(PROVIDED MATERIAL begins)

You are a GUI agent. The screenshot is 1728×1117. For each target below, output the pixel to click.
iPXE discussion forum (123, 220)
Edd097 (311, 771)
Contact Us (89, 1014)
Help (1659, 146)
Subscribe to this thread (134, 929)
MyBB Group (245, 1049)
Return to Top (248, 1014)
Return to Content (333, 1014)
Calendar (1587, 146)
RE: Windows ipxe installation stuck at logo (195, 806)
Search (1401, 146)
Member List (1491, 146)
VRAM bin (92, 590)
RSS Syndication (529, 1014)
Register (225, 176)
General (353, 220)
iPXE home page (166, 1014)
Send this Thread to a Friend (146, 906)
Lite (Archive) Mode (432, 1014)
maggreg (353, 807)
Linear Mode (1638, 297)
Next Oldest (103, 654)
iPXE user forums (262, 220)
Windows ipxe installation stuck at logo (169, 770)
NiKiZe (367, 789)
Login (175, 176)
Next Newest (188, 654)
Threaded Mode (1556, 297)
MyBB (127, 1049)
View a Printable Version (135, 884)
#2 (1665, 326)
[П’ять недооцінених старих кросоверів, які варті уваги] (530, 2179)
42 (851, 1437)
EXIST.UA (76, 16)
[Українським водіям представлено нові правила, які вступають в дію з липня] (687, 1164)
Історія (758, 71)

(PROVIDED MATERIAL ends)

* _WORK REQUEST_
The task calls for all lines in the entries that hold "Windows".

* _EXPECTED ANSWER_
RE: Windows ipxe installation stuck at logo (195, 806)
Windows ipxe installation stuck at logo (169, 770)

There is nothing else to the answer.